#### Document section

The people most at risk for lung cancer are also those most at risk for head and neck cancer. It makes sense that combined screenings would likely improve early detection and survival, say researchers.
In an analysis published in the journal Cancer, the team provides a rationale for a national clinical trial to assess the effectiveness of adding examination of the head and neck to lung cancer screening programs.
“When caught early, the five-year survival rate for head and neck cancer is over 83 percent,” says senior author Brenda Diergaarde, assistant professor of epidemiology at University of Pittsburgh’s Graduate School of Public Health and member of the University of Pittsburgh Cancer Institute.
“However, the majority of cases are diagnosed later when survival rates generally shrink below 50 percent. There is a strong need to develop strategies that will result in identification of the cancer when it can still be successfully treated.”
Head and neck cancer
Head and neck cancer is the world’s sixth-most common type of cancer. Worldwide every year, 600,000 people are diagnosed with it and about 350,000 die. Tobacco use and alcohol consumption are the major risk factors for developing the cancer.
The early symptoms are typically a lump or sore in the mouth or throat, trouble swallowing, or a voice change, which are often brushed off as a cold or something that will heal. Treatment, particularly in later stages, can be disfiguring and can change the way a person talks or eats.
Diergaarde and her team analyzed the records of 3,587 people enrolled in the Pittsburgh Lung Screening Study (PLuSS), which consists of current and ex-smokers aged 50 and older, to see if they had a higher chance of developing head and neck cancer.

#### Exercises to complete
1. Quote the stretch of the screening article from "In an analysis" through "Pittsburgh Cancer Institute.".
2. Answer these questions using the article on head and neck cancer screening:
(a) What is the five-year survival rate for head and neck cancer when it is caught early?
(b) How many people worldwide are diagnosed with head and neck cancer every year?
(c) How many people's records did Diergaarde and her team analyze?
3. Continue the article on adding head and neck examination to lung cancer screening from where it stops.

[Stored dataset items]

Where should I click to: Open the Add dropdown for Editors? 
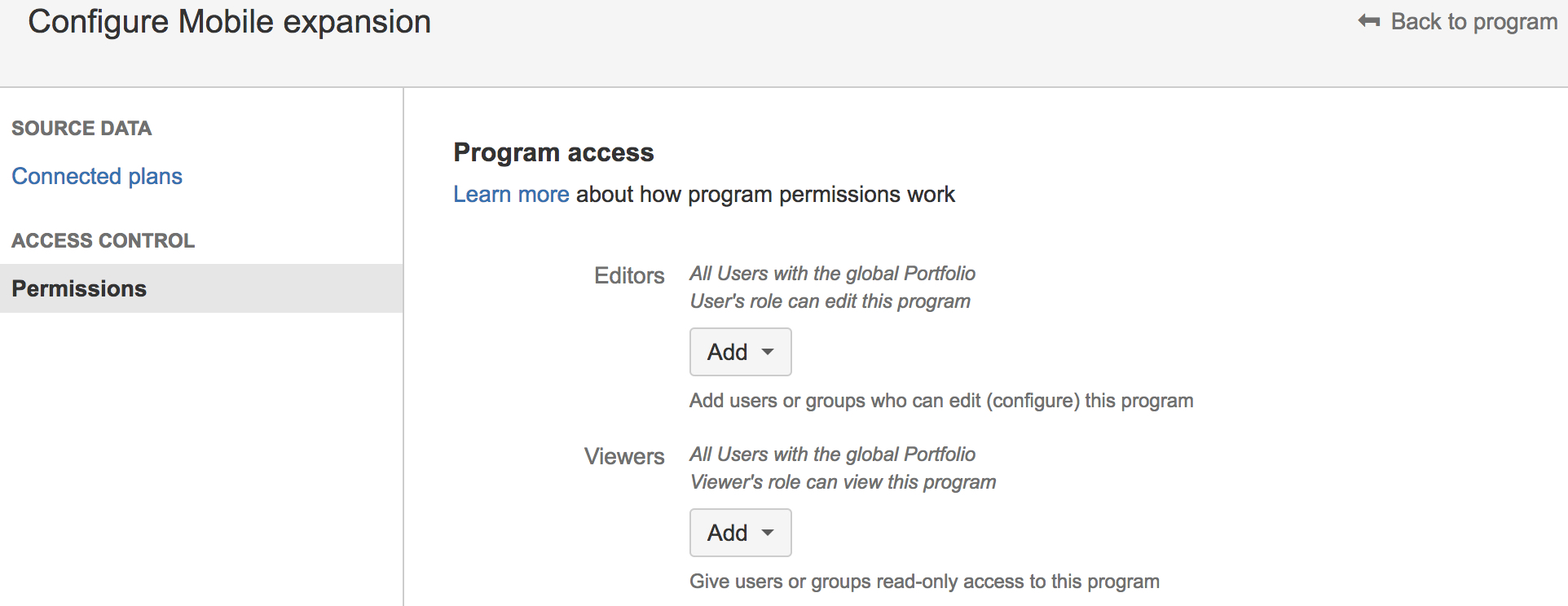point(740,352)
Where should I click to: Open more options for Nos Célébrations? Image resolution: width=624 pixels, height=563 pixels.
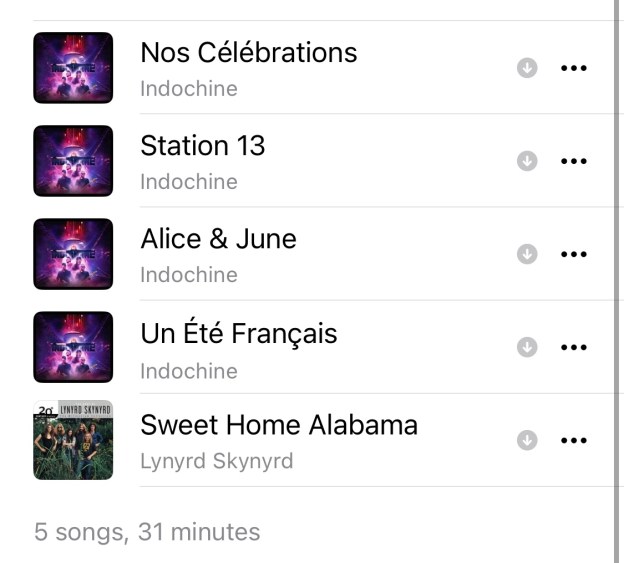(x=573, y=68)
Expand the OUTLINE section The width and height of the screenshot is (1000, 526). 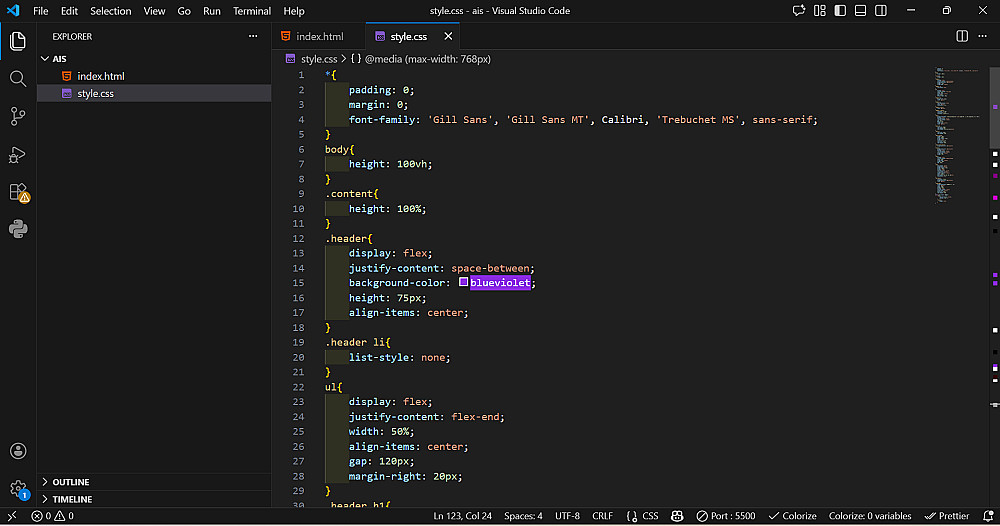click(71, 482)
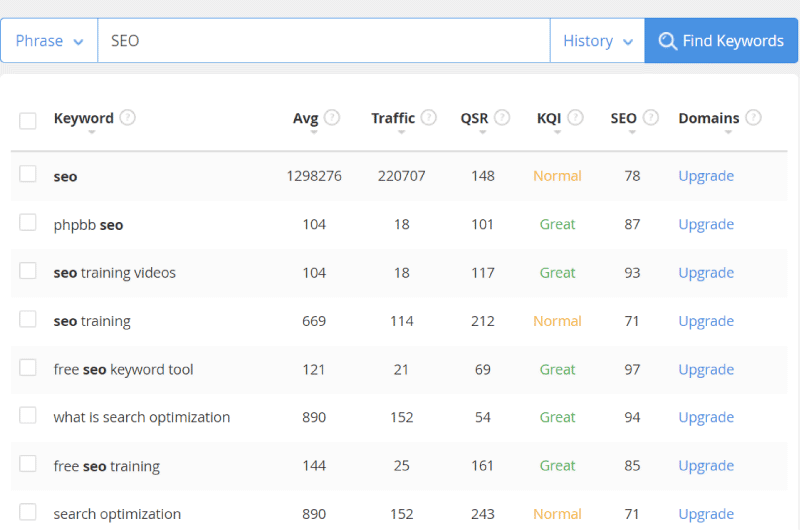Click the Find Keywords button
The image size is (800, 530).
pyautogui.click(x=721, y=41)
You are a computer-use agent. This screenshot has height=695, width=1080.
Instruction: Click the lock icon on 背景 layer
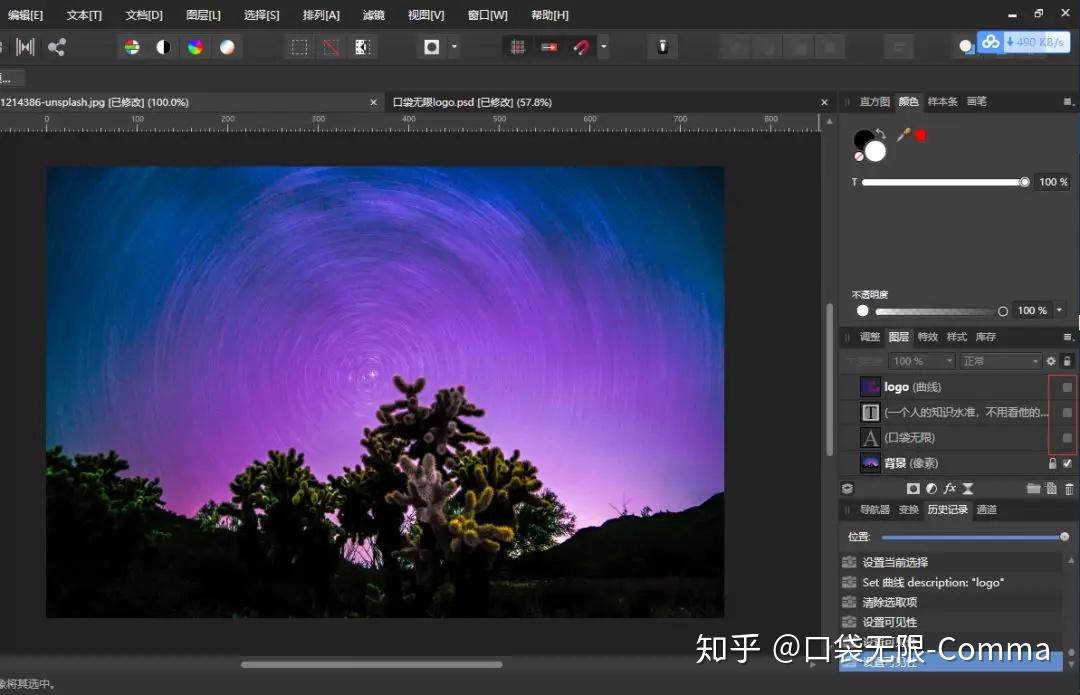point(1053,463)
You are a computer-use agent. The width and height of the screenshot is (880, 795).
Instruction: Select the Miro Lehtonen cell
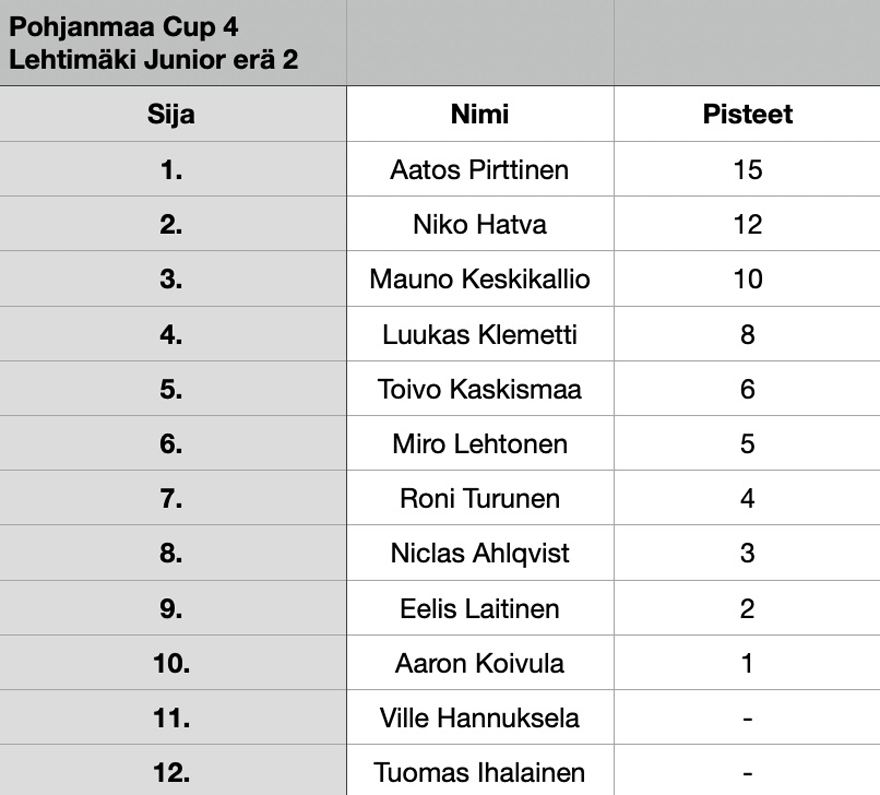pyautogui.click(x=480, y=443)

#### Answer list
1.
In an analysis published in the journal Cancer, the team provides a rationale for a national clinical trial to assess the effectiveness of adding examination of the head and neck to lung cancer screening programs.
“When caught early, the five-year survival rate for head and neck cancer is over 83 percent,” says senior author Brenda Diergaarde, assistant professor of epidemiology at University of Pittsburgh’s Graduate School of Public Health and member of the University of Pittsburgh Cancer Institute.

2.
(a) Over 83 percent
(b) 600,000
(c) 3,587

3.
In the general US population, fewer than 43 per 100,000 people would be expected to develop head and neck cancer annually among those 50 and older. Among the PLuSS participants, the rate was 71.4 cases annually per 100,000 people.
Recently, the US Preventive Services Task Force, as well as the American Cancer Society and several other organizations, recommended annual screening for lung cancer with low-dose computed tomography in people 55 to 74 years old with a smoking history averaging at least a pack a day for a total of 30 years. The recommendation came after a national clinical trial showed that such screening reduces lung cancer mortality.
“Head and neck cancer is relatively rare, and screening the general population would be impractical,” says coauthor David O. Wilson, associate director of UPMC’s Lung Cancer Center.
“However, the patients at risk for lung cancer whom we would refer for the newly recommended annual screening are the same patients that our study shows also likely would benefit from regular head and neck cancer screenings. If such screening reduces mortality in these at-risk patients, that would be a convenient way to increase early detection and save lives.”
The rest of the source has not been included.